--- Tekst źródłowy ---

Powszechnie wiadomo, że standard 40-godzinnego tygodnia pracy sędziów z dużych sądów jest fikcją. Pracują znacznie więcej aniżeli 40 godzin w tygodniu, pracują po godzinach, jak również w weekendy. Wystarczy sięgnąć do statystyk niektórych warszawskich sądów. Wynika z nich przykładowo, że sędziowie sporządzają setki uzasadnień rocznie, kończą kilkaset spraw rocznie, wyznaczając kilkadziesiąt sesji. To wszystko robią w ciągu roku, który ma przecież tylko 365 dni.
Referat – worek bez dna
Osobom nieznającym polskich realiów, a szczególnie sędziom z innych jurysdykcji, trudno wytłumaczyć, co to jest referat sędziego. W systemie brytyjskim przykładowo sędzia, dopiero gdy zakończy jeden proces, otrzymuje kolejną sprawę. W danym momencie sędzia ma więc jeden proces, który prowadzi do końca. Inne sprawy czekają w kolejce na wejście na wokandę. Podobnie wygląda praca adwokatów.

--- Wyodrębnione dane ---

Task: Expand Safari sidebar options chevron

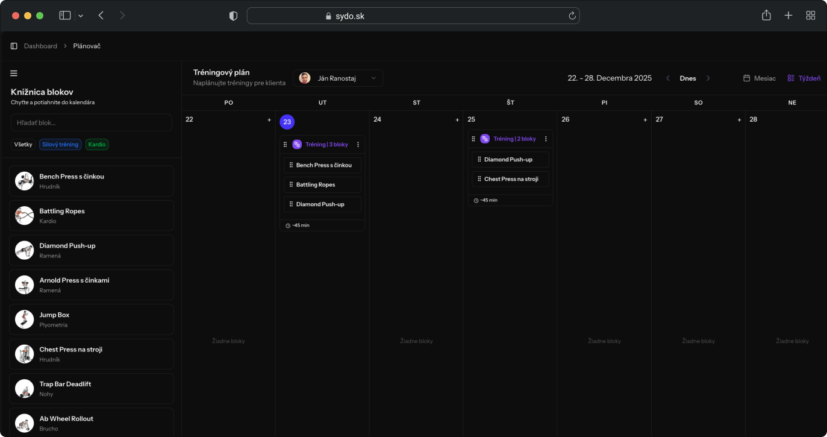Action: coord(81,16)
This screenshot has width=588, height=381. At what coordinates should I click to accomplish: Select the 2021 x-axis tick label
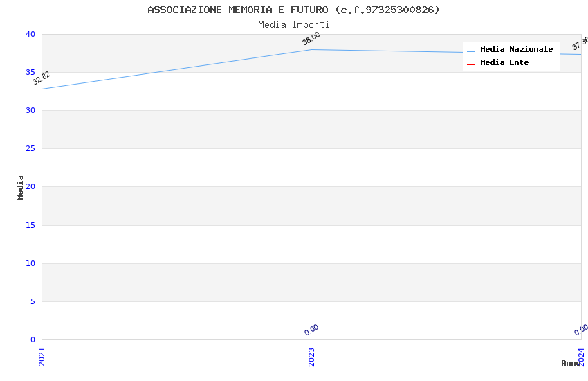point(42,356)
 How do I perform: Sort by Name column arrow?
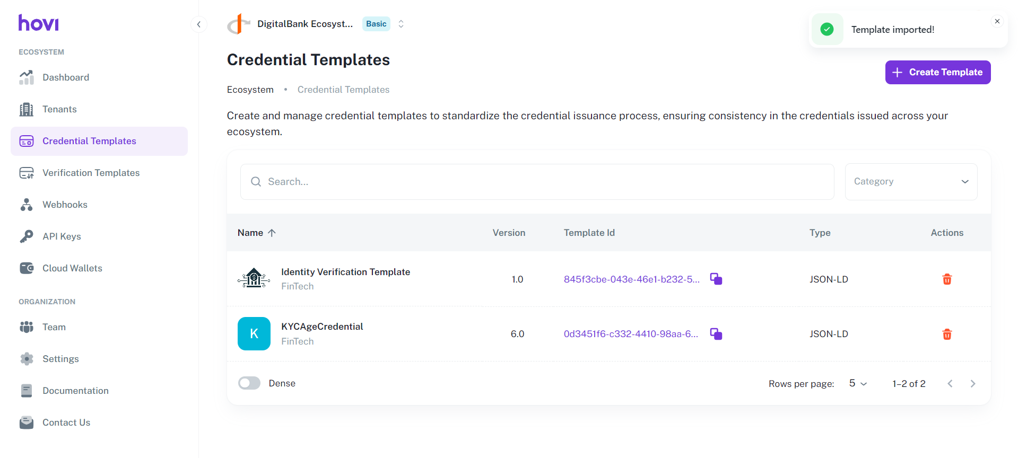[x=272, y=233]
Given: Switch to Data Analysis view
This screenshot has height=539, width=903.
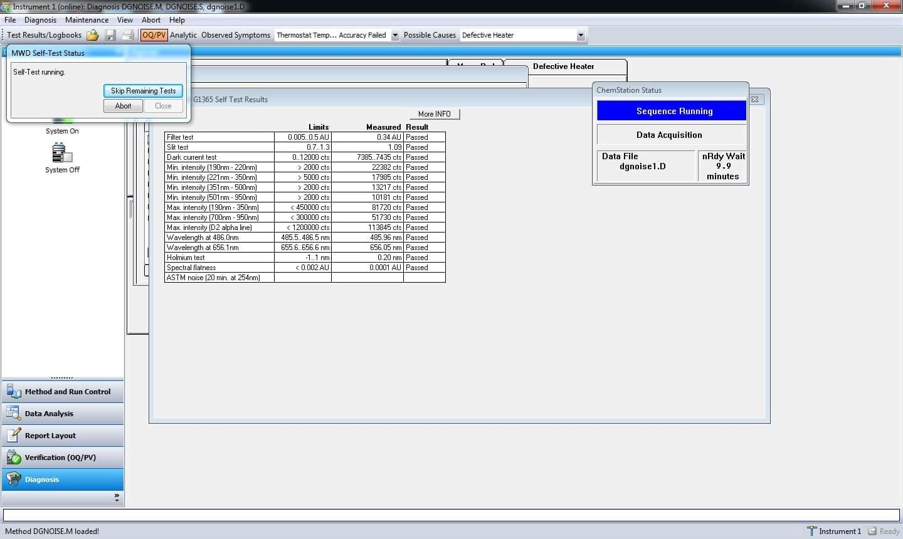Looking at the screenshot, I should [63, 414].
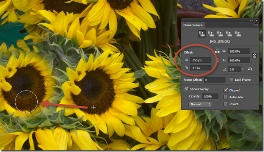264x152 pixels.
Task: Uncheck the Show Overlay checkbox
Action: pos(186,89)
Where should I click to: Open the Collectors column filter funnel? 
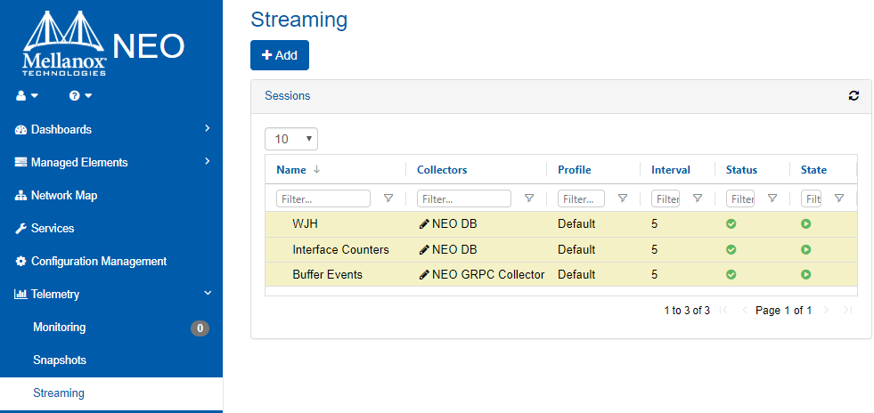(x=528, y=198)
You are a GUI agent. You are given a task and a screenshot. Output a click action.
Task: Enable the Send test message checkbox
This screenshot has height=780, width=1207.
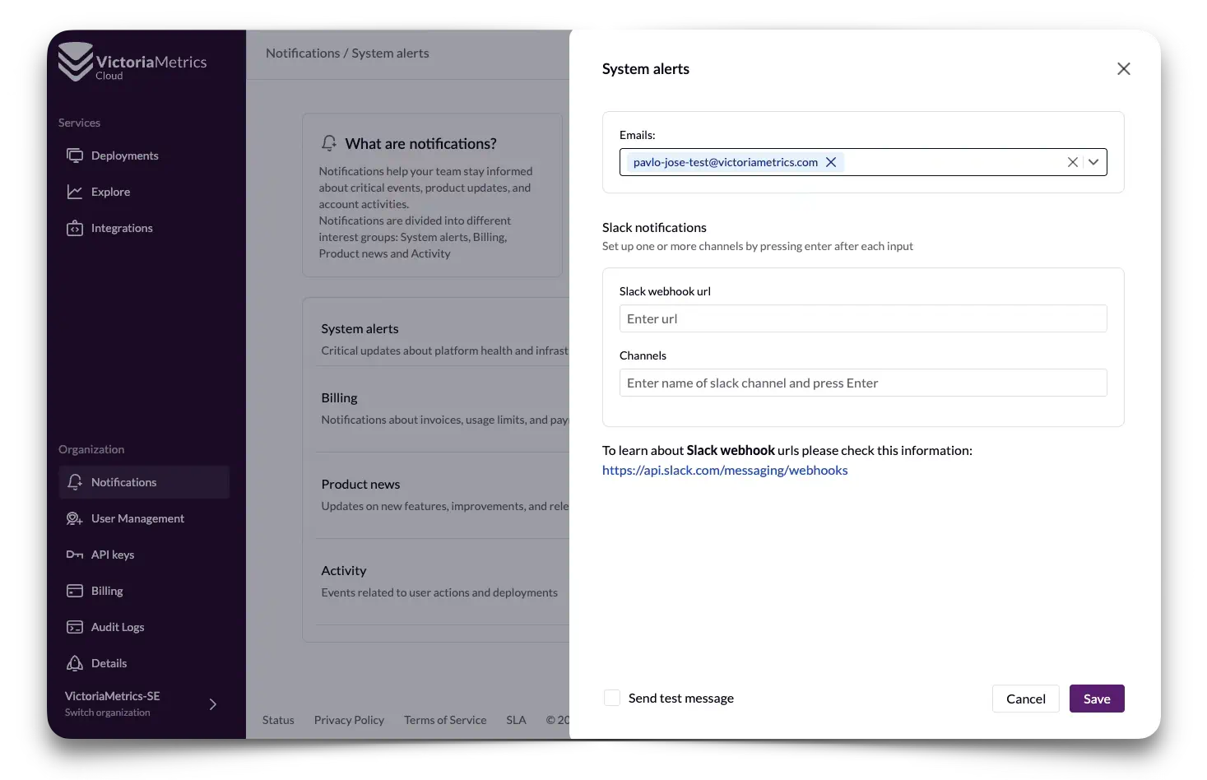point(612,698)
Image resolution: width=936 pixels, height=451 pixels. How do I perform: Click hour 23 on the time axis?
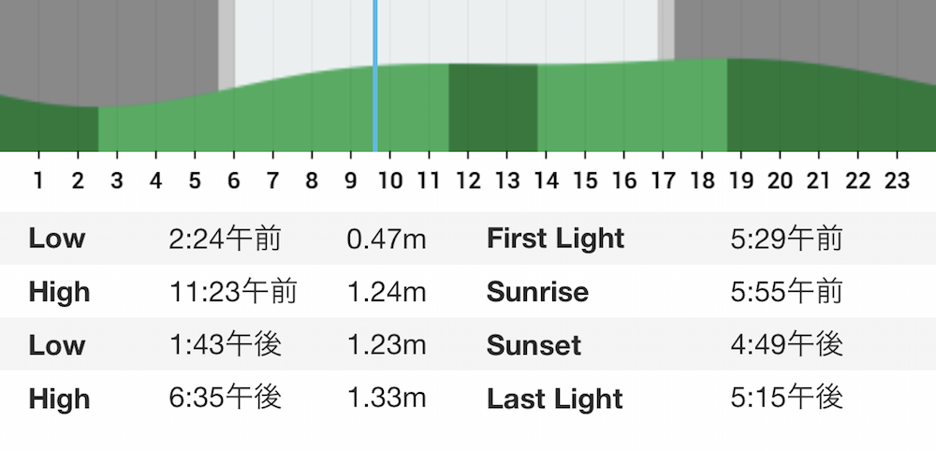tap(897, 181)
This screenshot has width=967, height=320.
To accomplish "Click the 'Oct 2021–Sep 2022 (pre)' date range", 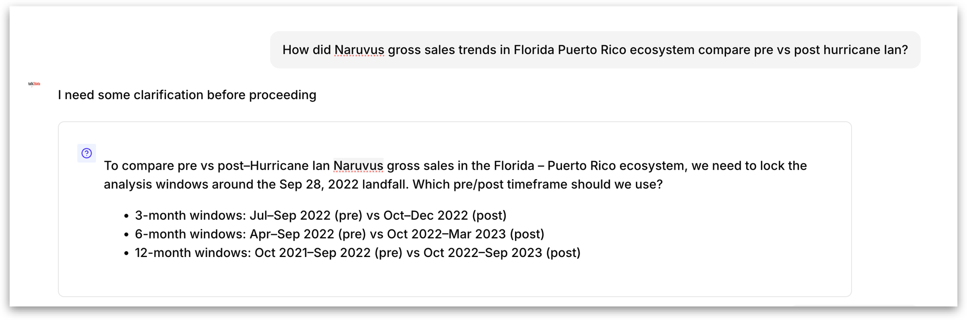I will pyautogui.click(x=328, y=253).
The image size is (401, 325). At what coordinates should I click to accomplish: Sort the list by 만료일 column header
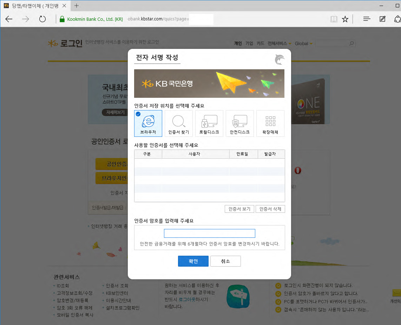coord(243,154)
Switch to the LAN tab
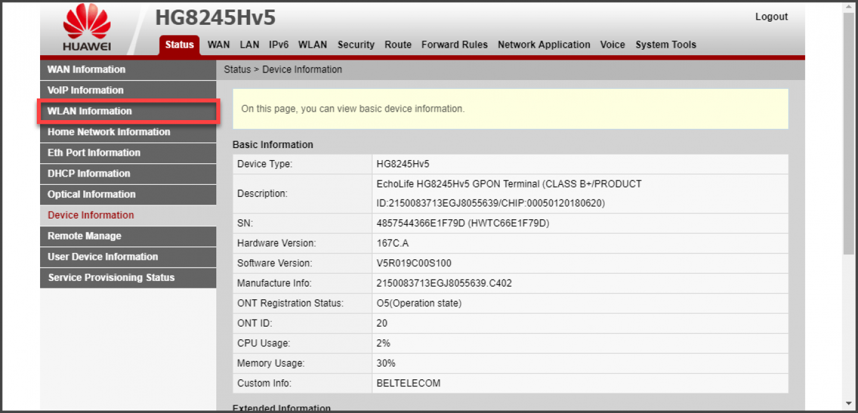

---

Treść zadania: Przeredaguj fragment tekstu o pracy sędziów od „Referat – worek” do „wygląda praca adwokatów.” włącznie, zastępując „adwokatów” wyrażeniem „radców prawnych”. Dane pochodzą z innego źródła niż tekst.

Odpowiedź:
Referat – worek bez dna
Osobom nieznającym polskich realiów, a szczególnie sędziom z innych jurysdykcji, trudno wytłumaczyć, co to jest referat sędziego. W systemie brytyjskim przykładowo sędzia, dopiero gdy zakończy jeden proces, otrzymuje kolejną sprawę. W danym momencie sędzia ma więc jeden proces, który prowadzi do końca. Inne sprawy czekają w kolejce na wejście na wokandę. Podobnie wygląda praca radców prawnych.